WORK TO BE COMPLETED: Select from the records below every line that has the word "will" in it.
[RECORDS SHOWN — start]
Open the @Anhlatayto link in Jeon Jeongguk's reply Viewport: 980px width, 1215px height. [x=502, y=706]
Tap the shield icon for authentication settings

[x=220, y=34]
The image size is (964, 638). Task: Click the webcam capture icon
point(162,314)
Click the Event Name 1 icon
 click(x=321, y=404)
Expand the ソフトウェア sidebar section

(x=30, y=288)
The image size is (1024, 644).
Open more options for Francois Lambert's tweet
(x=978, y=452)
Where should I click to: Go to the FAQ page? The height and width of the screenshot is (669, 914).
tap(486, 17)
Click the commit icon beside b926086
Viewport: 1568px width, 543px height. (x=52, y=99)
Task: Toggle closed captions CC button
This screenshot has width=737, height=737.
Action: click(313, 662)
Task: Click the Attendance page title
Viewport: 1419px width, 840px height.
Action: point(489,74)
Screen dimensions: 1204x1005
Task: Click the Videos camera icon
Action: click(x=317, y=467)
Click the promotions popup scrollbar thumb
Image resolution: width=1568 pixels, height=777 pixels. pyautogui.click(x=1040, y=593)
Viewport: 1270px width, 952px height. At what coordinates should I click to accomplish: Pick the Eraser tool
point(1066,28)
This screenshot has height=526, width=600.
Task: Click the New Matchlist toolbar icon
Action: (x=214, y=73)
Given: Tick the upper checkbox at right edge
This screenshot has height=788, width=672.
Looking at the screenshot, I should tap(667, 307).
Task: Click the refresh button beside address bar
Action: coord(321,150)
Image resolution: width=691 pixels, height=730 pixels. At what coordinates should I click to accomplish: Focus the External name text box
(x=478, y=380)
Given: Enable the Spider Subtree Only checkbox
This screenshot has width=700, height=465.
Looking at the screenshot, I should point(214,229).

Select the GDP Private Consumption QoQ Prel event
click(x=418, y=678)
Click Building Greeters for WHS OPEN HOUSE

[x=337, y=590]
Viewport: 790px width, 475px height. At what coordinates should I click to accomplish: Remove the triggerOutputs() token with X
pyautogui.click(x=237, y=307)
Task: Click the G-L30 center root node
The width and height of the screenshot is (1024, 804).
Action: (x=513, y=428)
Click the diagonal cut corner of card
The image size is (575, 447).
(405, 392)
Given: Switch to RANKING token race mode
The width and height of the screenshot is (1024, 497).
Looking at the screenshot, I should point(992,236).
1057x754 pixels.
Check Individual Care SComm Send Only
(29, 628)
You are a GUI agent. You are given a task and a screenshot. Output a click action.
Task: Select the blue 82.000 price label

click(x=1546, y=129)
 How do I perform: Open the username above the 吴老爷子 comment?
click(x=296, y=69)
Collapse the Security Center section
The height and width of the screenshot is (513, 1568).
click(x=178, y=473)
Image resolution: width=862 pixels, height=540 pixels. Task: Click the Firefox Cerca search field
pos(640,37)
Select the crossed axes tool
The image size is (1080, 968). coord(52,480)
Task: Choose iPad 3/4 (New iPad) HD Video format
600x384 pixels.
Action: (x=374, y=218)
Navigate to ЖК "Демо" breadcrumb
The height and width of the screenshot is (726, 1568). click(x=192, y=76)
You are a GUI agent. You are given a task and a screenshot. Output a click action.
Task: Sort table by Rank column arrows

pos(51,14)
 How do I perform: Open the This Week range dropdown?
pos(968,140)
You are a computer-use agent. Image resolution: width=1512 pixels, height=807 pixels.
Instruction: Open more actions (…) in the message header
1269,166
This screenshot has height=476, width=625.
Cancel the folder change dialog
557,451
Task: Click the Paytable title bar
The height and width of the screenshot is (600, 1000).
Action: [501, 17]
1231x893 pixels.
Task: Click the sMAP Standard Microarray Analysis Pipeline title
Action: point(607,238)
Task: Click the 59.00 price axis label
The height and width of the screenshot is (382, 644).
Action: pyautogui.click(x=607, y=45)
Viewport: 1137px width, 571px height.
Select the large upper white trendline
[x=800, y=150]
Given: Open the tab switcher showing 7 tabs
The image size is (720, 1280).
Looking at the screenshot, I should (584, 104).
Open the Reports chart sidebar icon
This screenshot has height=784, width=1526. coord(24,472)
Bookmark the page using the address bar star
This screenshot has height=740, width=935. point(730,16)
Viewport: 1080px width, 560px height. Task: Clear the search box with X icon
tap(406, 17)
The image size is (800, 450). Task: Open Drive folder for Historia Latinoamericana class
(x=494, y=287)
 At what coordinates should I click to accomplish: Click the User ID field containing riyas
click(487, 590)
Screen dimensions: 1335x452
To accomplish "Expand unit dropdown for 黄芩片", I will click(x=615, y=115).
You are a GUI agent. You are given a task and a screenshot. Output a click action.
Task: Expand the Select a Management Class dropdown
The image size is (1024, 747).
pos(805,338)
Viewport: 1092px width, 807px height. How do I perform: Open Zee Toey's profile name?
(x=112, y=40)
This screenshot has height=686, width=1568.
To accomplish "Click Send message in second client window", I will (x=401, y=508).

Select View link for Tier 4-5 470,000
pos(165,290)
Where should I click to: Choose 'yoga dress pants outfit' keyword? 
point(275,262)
[RECORDS SHOWN — finish]
ANSWER BELOW:
To accomplish "Expand unit dropdown for 黄芩片", I will click(x=615, y=115).
To accomplish "Click Send message in second client window", I will (x=401, y=508).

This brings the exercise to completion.